“In framing a government which is to be administered by men over men, the great difficulty lies in this: You must first enable the government to control the governed; and in the next place oblige it to control itself.”--James Madison, Federalist No. 51
The last element of the constitution I’d like to examine is the relative separation or concentration of power. I wrote my thoughts on this issuelast month, and expressed my preference for highly separated power. I described how separated powers have the benefits of forcing deliberation, bargaining and compromise between rival factions, rather than enabling one to run roughshod over the other. I described how too much power in the hands of too few people can be dangerous. But I also described how for certain tasks where time and flexibility are of the essence, it’s also important not to have too many cooks in the kitchen. A good constitution balances these factors by dividing some powers, but leaving others to the discretion of a single, fast-acting decision making body. How does ours measure up?
In principle, pretty well. The three-branched system of government that was Madison’s brainchild features an interwoven web of partial powers, with each needing some degree of clearance from other bodies in order to truly operate. It was the first of its kind, the first to separate power so completely and distinctly. Since most of my readers are familiar with American law I needn’t provide the full list of these checks and balances. But what’s equally impressive about Madison’s system is that it separates this power without impeding the government’s ability to make on-the-fly adjustments in its day-to-day operations. Although Congress makes the law, the executive bureaucracy can make whatever enforcement adjustments necessary to maximize the law’s effectiveness (within the scope of the law, of course…sometimes we have problems with that). Although Congress has the power to declare war, once they have done so the president maintains full authority as commander in chief of the military and can use his full discretion on how to wield the military. Sometimes the political process can get messy and bogged down; that’s unavoidable and sometimes beneficial. But in general, it’s more than flexible enough to function as a single unit.

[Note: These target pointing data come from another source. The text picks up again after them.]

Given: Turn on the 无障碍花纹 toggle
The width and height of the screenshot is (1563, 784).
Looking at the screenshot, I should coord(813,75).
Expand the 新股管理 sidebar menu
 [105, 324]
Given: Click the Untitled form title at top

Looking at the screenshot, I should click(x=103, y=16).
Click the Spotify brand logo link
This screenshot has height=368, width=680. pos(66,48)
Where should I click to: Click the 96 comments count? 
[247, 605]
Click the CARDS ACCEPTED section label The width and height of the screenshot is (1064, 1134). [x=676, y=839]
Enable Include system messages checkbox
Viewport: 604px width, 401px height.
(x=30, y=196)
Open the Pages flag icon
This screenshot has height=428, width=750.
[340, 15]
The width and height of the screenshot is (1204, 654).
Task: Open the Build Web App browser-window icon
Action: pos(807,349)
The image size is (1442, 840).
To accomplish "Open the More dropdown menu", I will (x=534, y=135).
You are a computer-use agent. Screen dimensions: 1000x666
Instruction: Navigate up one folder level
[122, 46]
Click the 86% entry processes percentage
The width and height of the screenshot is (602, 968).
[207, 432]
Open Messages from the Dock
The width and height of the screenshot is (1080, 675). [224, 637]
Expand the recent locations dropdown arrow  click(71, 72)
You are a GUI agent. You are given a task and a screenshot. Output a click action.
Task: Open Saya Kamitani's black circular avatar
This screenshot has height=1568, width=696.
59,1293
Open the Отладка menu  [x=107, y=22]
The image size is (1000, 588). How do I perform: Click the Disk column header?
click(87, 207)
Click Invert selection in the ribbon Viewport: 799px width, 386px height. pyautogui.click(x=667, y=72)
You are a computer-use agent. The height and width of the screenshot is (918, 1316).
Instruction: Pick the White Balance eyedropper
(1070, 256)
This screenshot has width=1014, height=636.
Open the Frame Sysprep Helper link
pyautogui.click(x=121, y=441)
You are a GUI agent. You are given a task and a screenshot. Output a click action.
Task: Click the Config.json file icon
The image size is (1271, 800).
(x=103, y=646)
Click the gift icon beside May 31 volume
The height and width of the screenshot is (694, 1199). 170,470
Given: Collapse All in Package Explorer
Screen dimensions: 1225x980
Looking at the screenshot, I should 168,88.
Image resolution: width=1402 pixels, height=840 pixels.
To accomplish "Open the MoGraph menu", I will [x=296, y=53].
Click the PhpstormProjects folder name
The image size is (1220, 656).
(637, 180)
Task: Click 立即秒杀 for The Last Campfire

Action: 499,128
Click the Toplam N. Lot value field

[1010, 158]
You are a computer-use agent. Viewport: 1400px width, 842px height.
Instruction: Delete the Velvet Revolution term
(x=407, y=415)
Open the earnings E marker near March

However, history has exposed some shortcomings with Madison’s model. Another function of the separation of powers is to prevent any one body from assuming more powers in practice than they have in theory, and in that regard most unbiased observers would say the constitution has come up short over the past century. The executive branch has seized far more power than any argue it was initially intended to have, and the other branches have been unable or unwilling to prevent these encroachments. For instance, the President no longer seeks congressional approval before engaging in blatant acts of war (referred to by another name) in other countries. He signs in “agreements” instead of “treaties” with other nations to prevent the necessity of Senate approval. He issues extremely loose “signing statements” or “executive orders” to turn his will into law without congressional authority. In this respect, Madison’s original design is failing to prevent the rise to dominance of one branch. And beyond the executive, the government as a whole now exercises far more powers than it is constitutionally allowed to, with the Supreme Court proving ineffective check on this growth over the long term. Does this mean Madison’s separation of powers has failed?
Well, yes and no. I’m not prepared to call his idea a bust for two main reasons. Firstly, if it has failed, it did so almost 200 years after its conception! That’s a mighty long shelf life. Madison certainly never expected it would hold up as long as it did; for the time frame he imagined, his system worked wonders. Besides, it’s still not dead just yet; the branches still do maintain some check on one another’s power, even if that check isn’t as strong as it used to be or was intended to be. Secondly, Madison also provided the people with a means of correcting whatever shortcomings they found in his design by means of constitutional amendment. If there exist ways to tinker with the system to fortify these checks, and we the people take advantage of them, his system might save itself. And even short of an amendment, it’s not like we haven’t had avenues of recourse to prevent, delay, and slow this growth of power. We’ve simply failed to take advantage of these legal courses. The watchdog was sleeping. That’s hardly the fault of the document itself, because all any constitution can possibly do is provide the ability to constrain government. The people need to actually do it.
Ultimately, a piece of paper cannot constrict government activity unless there are people willing to follow the instructions on it. Ultimately, we can only blame ourselves for failing to keep watch on our elected politicians. The British also had a constitution outlining the rights of man; it just wasn’t adhered to, because the King did as he pleased. Madison understood this and recognized that without some means of keeping the government in line, the enumerated powers system would not be followed. The three-branched system was his best shot at doing that, and for almost 200 years it did a pretty fine job. Today, politicians have invented all sorts of innovative ways to bypass this system and get their way, but powers are still more separated in America than they are in most other countries.
In conclusion, the US constitution’s division of power was brilliant for the times in which it was introduced, and it’s still plenty serviceable today. It might be made even better for future generations if the proper changes in attitude and policy are adopted. For making the system of checks and balances a celebrated part of American public life, and for providing the means to continually hone and refine that system, Madison’s finished product deserves high marks.